So, where do start on that one? From when the chequered flag dropped – well, maybe a corner or two before that to be honest – I was on this massive rollercoaster of emotions. One minute crying like a baby, the next one fist-pumping and high-fiving everyone in sight. The feelings are hard to put into words really. So I'll do my best – and I better do it quick because my voice is pretty much gone after talking for the last two hours solid, and it'll be completely gone by tomorrow I'd reckon.
It's been a long time – I was told the win at Assen 2016 was my 25th MotoGP race, today was my 103rd. The last time I won was a big old shock in the wet, I was a kid really ... this one, I've worked my arse off so much since to arrive here and get this, so it means so much.
Everyone at Ducati has had my back despite me being well off my best this year until this weekend, and I can't tell you how much that means. Of course you hear the noise from the outside, and believe me I was desperate to do well. Nobody can put more pressure on me than I do on myself, it's just the way I am. I want to do well for me, for the team, and get the results I believe I can achieve. So for everyone at Ducati to stick with me, be there for the bad and all of that, makes the good even better for me and I hope for them as well. It feels amazing to get a 1-2 here with my teammate Pecco (Bagnaia), it'd been a long time since Ducati won here, Loris Capirossi in 2006. I was 11 at the time! So, that's a fair way to snap a drought!
It's hard to be too reflective so soon after a win, but what this weekend does show me was that the approach I took for Jerez paid off. I came here wanting to be quiet and put my head down, work away methodically in FP1 on Friday and FP4 before qualifying just to do laps on my own, do my own thing. So when Fabio (Quartararo) started to come back to me in the race, and I knew I wasn't under pressure from behind and sitting in second, it was time to go for it. Get out front, do the laps like I'd done them in practice, put my head down. I'd done the time out there by myself, and now it was time to repeat that. There were a lot of laps left – nine I think it was – and that's a long time to be out the front by yourself when there's that much on the line. But you've got to have a crack at it, don't you? I don't think I've ever ridden that precise in my entire life, 25 laps in a row like that felt fantastic.
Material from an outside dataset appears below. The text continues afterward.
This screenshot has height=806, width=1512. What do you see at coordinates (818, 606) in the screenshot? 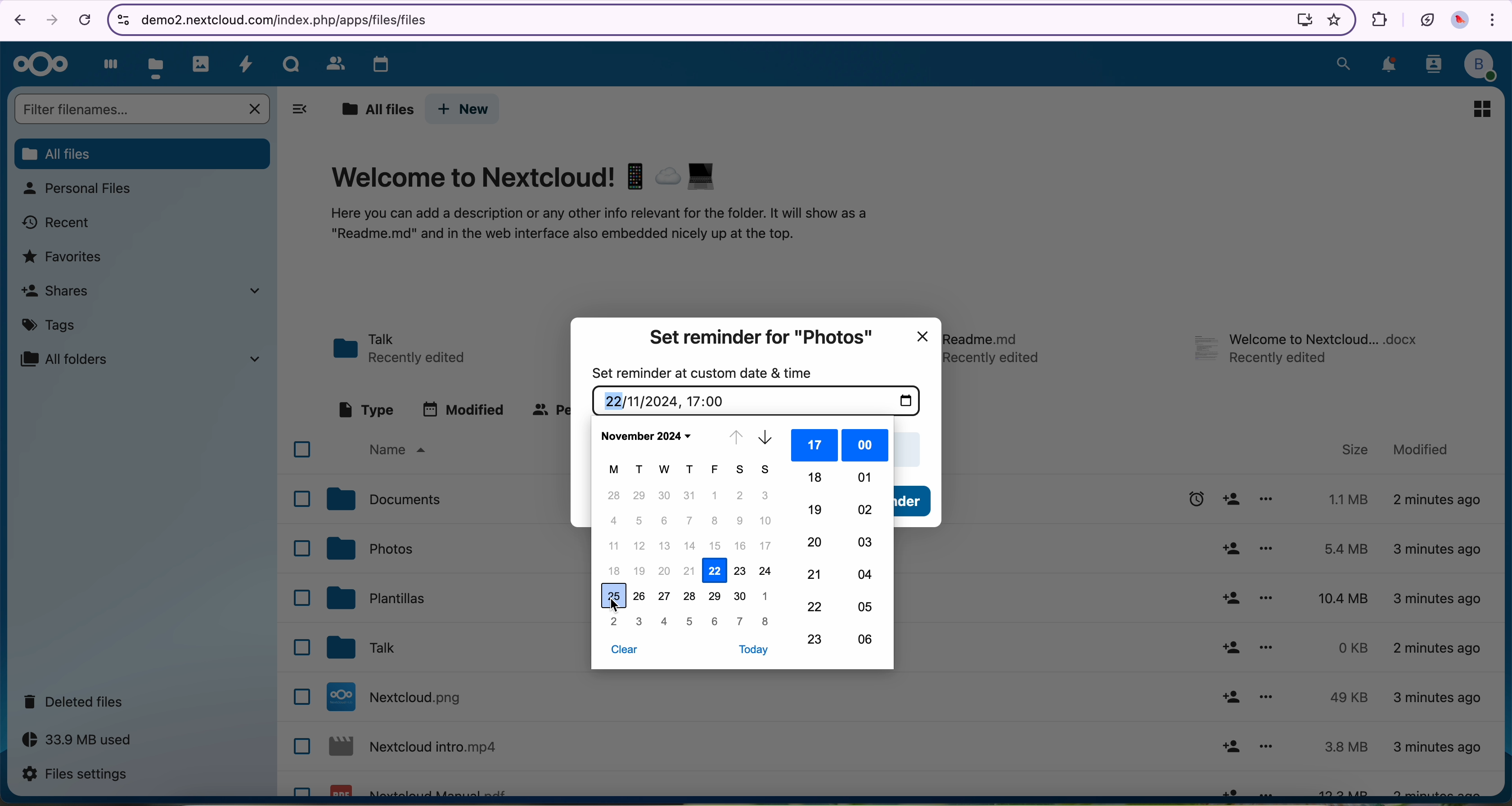
I see `22` at bounding box center [818, 606].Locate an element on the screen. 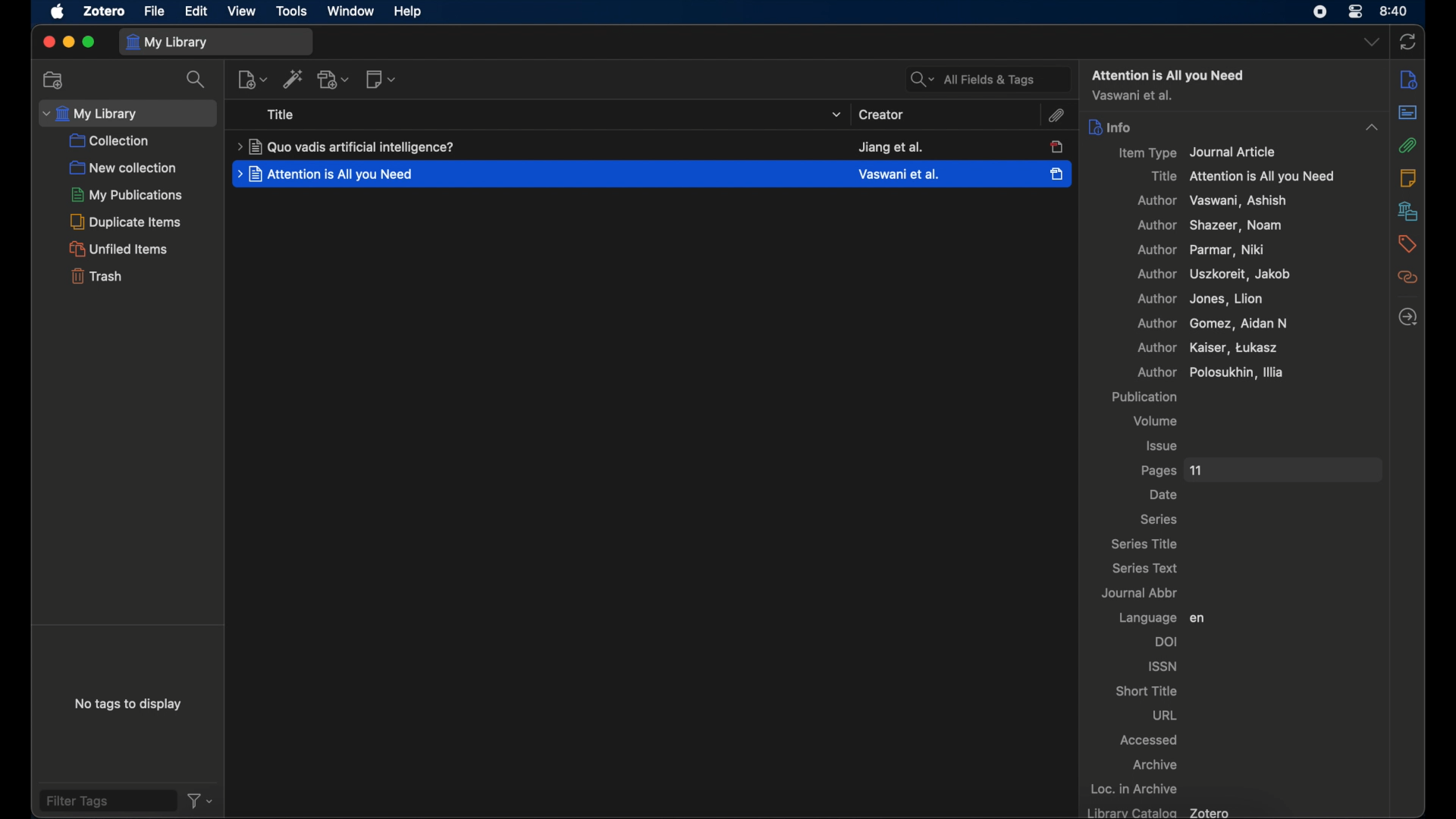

I've never won a race like that in my life, they've always been battles or something like that at the last corner. I've always wondered what it would be like to do the old Jorge Lorenzo-style race, get out the front and cruise home the last five laps, so I'm glad I did that – but it's not as easy as it looks. The more time you have to think, the more you can trip yourself up.
To hear everyone clapping and applauding in the pit lane when I came back in after the race, that's one of the biggest memories I'll have from today. I try to be a genuine person, try to be happy and say hello to everyone, and maybe this connection means something … I feel like there's a lot of people who want me to do well. I don't try to be anyone else, just be me and hopefully people like that. Some of them might not, but that's OK, I'll just be genuine. So coming back into the pit lane, seeing all these people who were happy for me for just being me … that was awesome.
Winning takes a bit of a load off, but we learned something this weekend about how to work and that's what we need to do week after week now, because we know it works. But that's for Le Mans in a couple of weeks. We have a test here at Jerez on Monday and there might be a few beers going down at some stage in the next little while too. I want to thank everyone for their support and I'll try to do it again soon, eh?